Quanto à liberdade religiosa evocada por Wang Yi, era preciso que as as 24.000 mesquitas que citou fossem de acesso livre, sem câmaras e outras ferramentas de vigilância em todos os cantos. As outras formas de práticas religiosas, que o ministro tem o cuidado de não referir, vão desaparecendo com a demolição dos locais de culto, a proibição das reuniões e a “disneyificação” dos espaços sagrados.
Assédio moral
Os uigures no exílio, parte deles cidadãos europeus, denunciaram a pressão das autoridades chinesas ao tomarem os seus familiares como reféns para lhes impor silêncio: 58 uigures apresentaram uma queixa ao governo holandês, para que aja contra essas repetidas ameaças, e muitos outros na França ou noutros lugares testemunharam esse assédio. "Ela está no hospital e terá alta se te calares", disseram a uma uigur radicada na Escandinávia, que, finalmente, ficou encantada porque, após dois anos de mobilização da sua parte, a sua prima teve finalmente alta de um campo de detenção.

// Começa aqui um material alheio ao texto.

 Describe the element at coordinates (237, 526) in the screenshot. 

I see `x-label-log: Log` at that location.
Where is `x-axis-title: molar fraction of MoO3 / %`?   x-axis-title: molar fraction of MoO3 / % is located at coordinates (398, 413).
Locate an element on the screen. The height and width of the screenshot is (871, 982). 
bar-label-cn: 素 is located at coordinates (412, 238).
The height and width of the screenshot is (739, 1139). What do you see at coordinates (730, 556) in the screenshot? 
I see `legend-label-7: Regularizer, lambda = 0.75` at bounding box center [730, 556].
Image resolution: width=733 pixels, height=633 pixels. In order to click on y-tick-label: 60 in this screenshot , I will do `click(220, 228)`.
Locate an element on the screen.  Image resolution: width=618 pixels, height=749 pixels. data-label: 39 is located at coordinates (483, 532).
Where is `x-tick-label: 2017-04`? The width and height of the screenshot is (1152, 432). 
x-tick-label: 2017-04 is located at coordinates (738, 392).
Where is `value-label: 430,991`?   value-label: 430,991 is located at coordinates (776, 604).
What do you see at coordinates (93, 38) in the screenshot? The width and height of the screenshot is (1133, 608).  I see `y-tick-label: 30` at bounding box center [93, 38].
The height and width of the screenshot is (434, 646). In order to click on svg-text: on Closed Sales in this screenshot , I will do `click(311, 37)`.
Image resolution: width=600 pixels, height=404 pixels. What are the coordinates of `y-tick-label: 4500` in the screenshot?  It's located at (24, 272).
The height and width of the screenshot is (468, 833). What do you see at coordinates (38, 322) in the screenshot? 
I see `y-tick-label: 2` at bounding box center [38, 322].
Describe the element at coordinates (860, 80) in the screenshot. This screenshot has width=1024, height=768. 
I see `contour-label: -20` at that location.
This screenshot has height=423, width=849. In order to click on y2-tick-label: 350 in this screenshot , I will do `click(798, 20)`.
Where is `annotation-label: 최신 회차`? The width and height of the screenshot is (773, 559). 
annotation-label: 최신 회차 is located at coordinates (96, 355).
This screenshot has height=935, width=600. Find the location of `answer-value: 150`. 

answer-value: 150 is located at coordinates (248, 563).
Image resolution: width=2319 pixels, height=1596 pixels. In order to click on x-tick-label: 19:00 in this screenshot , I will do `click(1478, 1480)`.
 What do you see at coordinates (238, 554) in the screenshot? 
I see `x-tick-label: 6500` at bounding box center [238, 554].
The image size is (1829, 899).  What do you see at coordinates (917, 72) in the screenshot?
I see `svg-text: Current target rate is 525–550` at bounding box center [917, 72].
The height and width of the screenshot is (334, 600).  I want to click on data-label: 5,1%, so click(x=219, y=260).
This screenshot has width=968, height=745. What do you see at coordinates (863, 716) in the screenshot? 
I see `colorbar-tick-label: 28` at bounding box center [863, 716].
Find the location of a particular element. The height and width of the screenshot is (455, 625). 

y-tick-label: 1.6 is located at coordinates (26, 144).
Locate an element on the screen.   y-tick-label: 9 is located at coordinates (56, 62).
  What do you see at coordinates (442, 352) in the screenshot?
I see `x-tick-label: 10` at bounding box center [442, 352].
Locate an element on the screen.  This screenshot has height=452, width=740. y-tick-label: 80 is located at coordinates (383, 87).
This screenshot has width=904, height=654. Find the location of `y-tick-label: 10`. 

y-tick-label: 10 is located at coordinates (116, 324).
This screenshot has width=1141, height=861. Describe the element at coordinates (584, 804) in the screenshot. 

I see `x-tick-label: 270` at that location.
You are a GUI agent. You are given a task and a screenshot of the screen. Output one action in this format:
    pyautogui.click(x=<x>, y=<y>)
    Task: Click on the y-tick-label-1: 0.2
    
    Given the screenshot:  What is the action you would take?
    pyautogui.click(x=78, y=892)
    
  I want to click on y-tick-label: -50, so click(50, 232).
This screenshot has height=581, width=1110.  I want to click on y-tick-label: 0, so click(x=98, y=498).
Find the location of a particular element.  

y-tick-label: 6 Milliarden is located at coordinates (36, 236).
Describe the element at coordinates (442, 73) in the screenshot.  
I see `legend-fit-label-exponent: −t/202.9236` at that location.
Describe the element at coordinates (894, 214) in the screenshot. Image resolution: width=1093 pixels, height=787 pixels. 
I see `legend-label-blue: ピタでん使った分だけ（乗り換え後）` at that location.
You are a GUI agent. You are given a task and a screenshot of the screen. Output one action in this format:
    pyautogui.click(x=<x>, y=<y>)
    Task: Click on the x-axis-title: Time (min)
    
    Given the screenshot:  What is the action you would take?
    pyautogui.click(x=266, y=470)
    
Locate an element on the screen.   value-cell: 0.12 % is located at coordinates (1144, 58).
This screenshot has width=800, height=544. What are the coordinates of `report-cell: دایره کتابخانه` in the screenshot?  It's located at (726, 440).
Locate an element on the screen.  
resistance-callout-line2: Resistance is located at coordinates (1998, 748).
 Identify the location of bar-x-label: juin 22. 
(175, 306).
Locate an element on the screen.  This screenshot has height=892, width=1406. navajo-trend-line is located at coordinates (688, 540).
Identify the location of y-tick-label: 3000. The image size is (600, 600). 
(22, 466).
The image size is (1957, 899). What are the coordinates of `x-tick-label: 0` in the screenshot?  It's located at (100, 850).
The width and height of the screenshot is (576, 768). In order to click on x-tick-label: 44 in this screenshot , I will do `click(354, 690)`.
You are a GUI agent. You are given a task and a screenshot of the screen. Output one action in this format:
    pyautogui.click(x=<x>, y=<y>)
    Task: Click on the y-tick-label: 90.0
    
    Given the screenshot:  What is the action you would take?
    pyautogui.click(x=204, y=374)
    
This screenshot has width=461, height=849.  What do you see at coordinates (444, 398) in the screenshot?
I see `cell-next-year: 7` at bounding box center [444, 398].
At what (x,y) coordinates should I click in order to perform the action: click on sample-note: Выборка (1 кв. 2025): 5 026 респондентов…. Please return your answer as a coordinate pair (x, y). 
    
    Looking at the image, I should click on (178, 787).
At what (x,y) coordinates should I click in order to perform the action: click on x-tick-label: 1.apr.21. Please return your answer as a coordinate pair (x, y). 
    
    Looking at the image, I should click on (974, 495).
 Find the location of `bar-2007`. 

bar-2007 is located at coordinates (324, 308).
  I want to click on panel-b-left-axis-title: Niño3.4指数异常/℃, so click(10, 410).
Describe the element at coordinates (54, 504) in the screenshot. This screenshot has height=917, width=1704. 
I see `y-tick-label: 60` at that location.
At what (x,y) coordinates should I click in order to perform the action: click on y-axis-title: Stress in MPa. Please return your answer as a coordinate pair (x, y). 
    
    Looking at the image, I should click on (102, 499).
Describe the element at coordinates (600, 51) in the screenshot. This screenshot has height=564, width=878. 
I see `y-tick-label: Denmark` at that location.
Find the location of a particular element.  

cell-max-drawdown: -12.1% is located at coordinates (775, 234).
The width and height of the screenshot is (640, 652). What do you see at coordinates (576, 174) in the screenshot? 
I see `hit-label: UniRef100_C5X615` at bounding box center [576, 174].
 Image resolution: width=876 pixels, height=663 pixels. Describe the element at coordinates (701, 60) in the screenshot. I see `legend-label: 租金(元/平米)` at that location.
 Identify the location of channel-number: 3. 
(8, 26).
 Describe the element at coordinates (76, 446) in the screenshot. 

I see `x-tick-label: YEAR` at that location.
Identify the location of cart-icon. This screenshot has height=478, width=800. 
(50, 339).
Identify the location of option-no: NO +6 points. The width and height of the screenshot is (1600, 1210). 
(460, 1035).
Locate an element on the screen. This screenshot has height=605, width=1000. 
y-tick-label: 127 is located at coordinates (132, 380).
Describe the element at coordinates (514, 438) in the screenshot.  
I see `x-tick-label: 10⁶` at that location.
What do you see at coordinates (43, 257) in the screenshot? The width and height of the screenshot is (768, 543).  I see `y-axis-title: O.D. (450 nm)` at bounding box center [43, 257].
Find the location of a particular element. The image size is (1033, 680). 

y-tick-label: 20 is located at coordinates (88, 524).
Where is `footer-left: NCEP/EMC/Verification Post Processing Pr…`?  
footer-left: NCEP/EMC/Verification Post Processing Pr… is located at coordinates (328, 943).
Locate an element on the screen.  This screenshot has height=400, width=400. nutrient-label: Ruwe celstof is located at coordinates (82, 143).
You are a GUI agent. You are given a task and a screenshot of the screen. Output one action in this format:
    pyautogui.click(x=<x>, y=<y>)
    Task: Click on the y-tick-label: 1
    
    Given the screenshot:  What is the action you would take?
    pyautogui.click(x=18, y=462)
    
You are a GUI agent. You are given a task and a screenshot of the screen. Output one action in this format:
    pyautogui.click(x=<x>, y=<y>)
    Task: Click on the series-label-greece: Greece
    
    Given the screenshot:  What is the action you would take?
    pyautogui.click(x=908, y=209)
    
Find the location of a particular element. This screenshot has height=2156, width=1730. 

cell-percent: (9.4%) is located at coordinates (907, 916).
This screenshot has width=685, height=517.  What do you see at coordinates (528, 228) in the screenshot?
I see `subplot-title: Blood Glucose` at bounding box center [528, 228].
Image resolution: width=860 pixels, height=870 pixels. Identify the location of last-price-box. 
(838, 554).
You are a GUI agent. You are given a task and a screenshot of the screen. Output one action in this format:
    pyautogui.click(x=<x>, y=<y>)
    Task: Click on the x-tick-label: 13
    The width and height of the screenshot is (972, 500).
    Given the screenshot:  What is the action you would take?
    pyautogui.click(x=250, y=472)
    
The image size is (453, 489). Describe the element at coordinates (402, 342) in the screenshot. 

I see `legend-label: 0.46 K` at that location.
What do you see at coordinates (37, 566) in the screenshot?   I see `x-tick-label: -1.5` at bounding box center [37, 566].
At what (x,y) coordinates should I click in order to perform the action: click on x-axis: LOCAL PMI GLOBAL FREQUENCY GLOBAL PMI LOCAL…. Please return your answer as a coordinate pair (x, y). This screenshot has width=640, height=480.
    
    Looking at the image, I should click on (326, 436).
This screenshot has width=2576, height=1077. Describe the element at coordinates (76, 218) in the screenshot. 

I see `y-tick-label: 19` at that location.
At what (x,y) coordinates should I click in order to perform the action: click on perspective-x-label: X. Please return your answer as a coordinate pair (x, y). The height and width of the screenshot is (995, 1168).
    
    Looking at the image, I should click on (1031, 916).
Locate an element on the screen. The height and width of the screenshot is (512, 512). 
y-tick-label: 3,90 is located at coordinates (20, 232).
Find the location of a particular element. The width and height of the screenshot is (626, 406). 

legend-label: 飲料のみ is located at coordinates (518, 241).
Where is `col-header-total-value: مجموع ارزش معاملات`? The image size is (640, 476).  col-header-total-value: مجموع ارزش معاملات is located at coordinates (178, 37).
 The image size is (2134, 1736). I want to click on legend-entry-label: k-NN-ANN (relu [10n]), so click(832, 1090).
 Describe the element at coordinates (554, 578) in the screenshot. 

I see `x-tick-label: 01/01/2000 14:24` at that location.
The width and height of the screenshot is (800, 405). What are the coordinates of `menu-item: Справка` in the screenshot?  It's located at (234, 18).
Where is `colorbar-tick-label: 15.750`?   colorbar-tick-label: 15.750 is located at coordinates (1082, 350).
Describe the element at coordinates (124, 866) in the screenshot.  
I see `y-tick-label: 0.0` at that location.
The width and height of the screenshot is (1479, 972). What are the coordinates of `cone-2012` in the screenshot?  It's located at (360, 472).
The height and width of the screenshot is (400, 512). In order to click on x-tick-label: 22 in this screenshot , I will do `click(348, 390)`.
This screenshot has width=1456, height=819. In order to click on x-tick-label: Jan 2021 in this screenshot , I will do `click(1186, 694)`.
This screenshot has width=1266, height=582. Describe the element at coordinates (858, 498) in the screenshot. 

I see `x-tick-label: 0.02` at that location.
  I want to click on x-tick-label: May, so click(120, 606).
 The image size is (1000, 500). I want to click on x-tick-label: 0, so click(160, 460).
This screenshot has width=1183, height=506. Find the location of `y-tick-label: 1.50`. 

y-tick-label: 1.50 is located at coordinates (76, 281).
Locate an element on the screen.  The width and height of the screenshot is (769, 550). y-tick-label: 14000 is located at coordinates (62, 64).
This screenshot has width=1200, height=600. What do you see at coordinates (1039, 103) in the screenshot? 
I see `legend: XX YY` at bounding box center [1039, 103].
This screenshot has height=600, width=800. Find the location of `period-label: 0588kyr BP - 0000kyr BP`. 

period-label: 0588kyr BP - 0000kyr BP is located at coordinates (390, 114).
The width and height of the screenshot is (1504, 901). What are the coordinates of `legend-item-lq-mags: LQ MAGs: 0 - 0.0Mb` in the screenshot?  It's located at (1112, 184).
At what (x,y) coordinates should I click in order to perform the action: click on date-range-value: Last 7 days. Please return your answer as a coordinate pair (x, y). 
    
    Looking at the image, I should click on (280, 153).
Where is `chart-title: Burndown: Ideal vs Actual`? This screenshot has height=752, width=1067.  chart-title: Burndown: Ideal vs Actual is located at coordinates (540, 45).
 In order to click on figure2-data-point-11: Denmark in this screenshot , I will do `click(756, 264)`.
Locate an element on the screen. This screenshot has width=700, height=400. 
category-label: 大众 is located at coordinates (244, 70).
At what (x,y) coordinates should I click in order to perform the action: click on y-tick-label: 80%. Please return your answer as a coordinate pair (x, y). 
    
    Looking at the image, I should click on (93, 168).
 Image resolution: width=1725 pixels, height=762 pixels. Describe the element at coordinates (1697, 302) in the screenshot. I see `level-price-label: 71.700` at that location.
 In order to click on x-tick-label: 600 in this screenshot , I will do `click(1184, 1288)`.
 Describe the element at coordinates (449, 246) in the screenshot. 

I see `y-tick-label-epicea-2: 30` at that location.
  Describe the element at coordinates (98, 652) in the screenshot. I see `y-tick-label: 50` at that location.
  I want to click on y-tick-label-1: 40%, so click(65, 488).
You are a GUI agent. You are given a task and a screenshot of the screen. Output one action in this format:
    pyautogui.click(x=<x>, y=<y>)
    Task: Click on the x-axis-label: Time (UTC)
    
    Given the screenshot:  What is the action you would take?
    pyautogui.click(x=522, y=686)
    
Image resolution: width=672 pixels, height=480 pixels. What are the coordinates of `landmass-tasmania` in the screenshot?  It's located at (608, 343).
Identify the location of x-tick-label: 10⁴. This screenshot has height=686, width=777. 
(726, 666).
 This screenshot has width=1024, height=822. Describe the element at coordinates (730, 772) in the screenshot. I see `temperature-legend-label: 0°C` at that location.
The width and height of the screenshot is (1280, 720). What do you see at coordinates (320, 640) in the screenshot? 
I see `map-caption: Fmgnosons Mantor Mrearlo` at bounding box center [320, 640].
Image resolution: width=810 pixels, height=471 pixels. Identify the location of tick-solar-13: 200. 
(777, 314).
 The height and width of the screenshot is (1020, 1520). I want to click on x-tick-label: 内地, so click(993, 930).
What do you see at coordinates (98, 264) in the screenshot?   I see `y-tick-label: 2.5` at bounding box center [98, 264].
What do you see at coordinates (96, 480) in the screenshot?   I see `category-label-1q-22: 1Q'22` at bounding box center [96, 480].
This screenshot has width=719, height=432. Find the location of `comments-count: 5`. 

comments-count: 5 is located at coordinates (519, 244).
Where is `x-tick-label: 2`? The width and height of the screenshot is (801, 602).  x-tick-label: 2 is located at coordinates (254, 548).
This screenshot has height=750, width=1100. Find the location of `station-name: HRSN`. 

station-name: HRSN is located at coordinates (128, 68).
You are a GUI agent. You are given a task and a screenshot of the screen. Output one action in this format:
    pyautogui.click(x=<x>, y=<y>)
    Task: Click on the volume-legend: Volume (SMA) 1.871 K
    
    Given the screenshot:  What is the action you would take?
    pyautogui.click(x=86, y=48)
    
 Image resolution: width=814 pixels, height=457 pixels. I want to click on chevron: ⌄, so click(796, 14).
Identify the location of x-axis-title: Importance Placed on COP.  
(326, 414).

“Garantir os direitos dos cidadãos”, para Wang Yi, na verdade significa interná-los às centenas de milhares e abrir apenas três vias de saída para os detidos: a condenação criminal, desde alguns anos de prisão até à pena de morte (sem julgamento e com acusações vagas); o trabalho forçado (ou pago a preços bem abaixo dos salários médios, sempre sob coação); uma residência fixa com proibição de viajar e, muitas vezes, a obrigação de participar na propaganda oficial, concordando em louvar o Partido nos meios de comunicação chineses.
Esses factos não podem ser verificados pelas capitais europeias: os seus representantes não são bem-vindos na região. Pesquisadores, jornalistas independentes e especialistas internacionais também não podem viajar livremente até lá, para conduzir investigações solicitadas por uigures e por organismos internacionais.